Насмешка любви - страница 3



И отпусти меня, Отче! Ну, пожалуйста, отпусти!

Уйду в скит, в монастырь. Построю храм Божий. Не пожалею миллионов. И назову в Твою честь. Самый лучший храм в мире построю. Только отпусти! Господи!!!

Не отпустишь – отрекусь от Тебя, уйду к Сатане – Люциферу или как там Его величают, Везеельвульфу. Тьфу ты, чёрт, не выговоришь. Или наконец к Аллаху, к Буде, к Шиве, к любому браману уйду, который подобен Богу. К любому верховному жрецу любой внеземной цивилизации.

Ну, отпусти же меня, Господи! Отпусти!»

Мир его поблёк, потускнел, сузился до размеров мрачной камеры – размером шесть на четыре метра. И только лишь одно радовало его в эти минуты – то, что в том другом мире, где ярко и приветливо светит солнце и поют по ночам соловьи, из которого его так безжалостно выдернули, он обеспечил надолго и по-царски свою детвору – отчего на душе становилось и теплей, и отраднее. Лицо его осветилось лёгкой улыбкой. Сожалел лишь только о том, что управлять всем тем богатством, что осталось за пределами камеры, теперь долго придётся не ему. А там, глядишь, кривая и вывезет. И всё забудется. И он снова станет уважаемым человеком.

С тем и задремал.

Ему снилось, что бредёт он по раскалённой солнцем пустыне уже третьи сутки, без воды и пищи. И когда, окончательно обессилев, хочет уже лечь на песок и дожидаться своей смерти, вдруг видит, как перед ним на спуске раскрывается прямоугольный вход под бархан, из которого веет живительной прохладой. А за входом – огромное круглое помещение с идеально отполированными глиняными стенами, полом и потолком, и без единой колонны, и неизвестно откуда струящимся лёгким, будто бы призрачным светом, и многочисленными дверьми по сторонам. Немного поразмыслив, он открывает одну из дверей и оказывается в небольшой каморке, такой же глиняной и так же безукоризненно отполированной, но пустой, с единственным ярко сияющим и наглухо задраенным иллюминатором, за которым ни движения, ни света – тьма. Он было повернулся, чтобы выйти, но дорогу ему преградили двое мужчин в непривычной для земного глаза униформе. И молчаливо чего-то ждали, время от времени терпеливо поглядывая через плечо в центр зала. А там – тоже двое – в строгих костюмах, но только мужчина и женщина, разговаривали с маленькой девочкой, о чём-то умолявшей их и даже со слезами опустившейся на колени. Он узнал её, свою Сашеньку. Но почему-то не мог не только сдвинуться с места и пошевелиться, но даже крикнуть, чтобы обратить на себя внимание. А Сашенька, его Сашенька, так и не добившись, по-видимому, своего, повернулась к нему спиной и пошла, как-то необычно ссутулившись, к выходу, поднимаясь всё выше и выше туда, откуда он только что пришёл.

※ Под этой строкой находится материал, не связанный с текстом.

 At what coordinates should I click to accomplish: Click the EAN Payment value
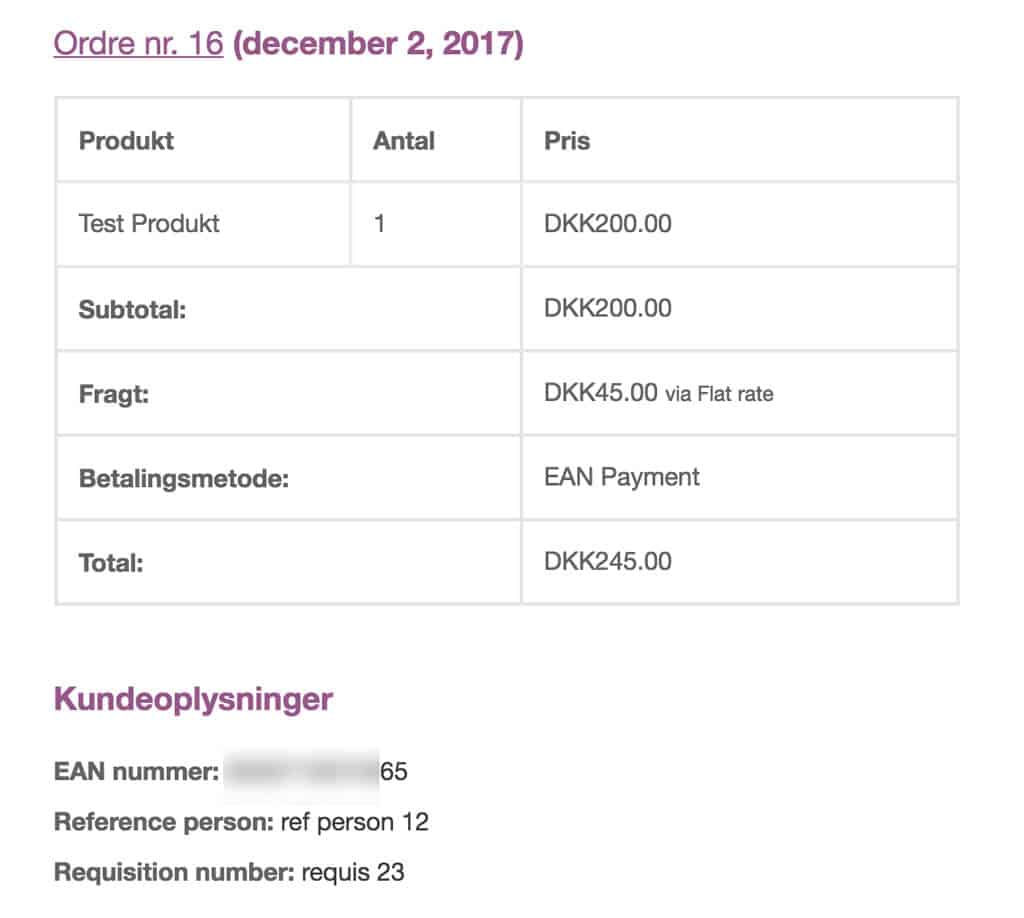[622, 477]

В мягком свете ночника в тёплой и уютной постельке мирно спала десятилетняя девочка, а рядом, на прикроватном столике, лежал тетрадный листок в клеточку со старательно выведенными детским почерком буковками.


«Милый дедушка!

После несчастья, которое свалилось на тебя, к нам из Нью-Йорка прилетела бабушка, чтобы забрать нас с мамой в Америку. Так и не добившись, ни за какие коврижки, свидания с тобой, чтобы подписать какие-то там документы, она умерла от разрыва сердца – или инфаркта, как сказали врачи. Два дня назад мы похоронили её. Мама всё время плачет. Говорит, что от стыда глаза девать ей некуда, и что она бы покончила с собой, если бы не я. И что будь её воля, бросила бы всё и уехала бы, куда глаза глядят, хоть к чёрту на кулички. Только бы от стыда подальше. В свалившемся на нас несчастье мама винит только тебя одного, говорит, что нашего деда жадность подвела. Да разве ты жадный? Почти каждый день и мне, и маме что-нибудь гламурненькое дарил.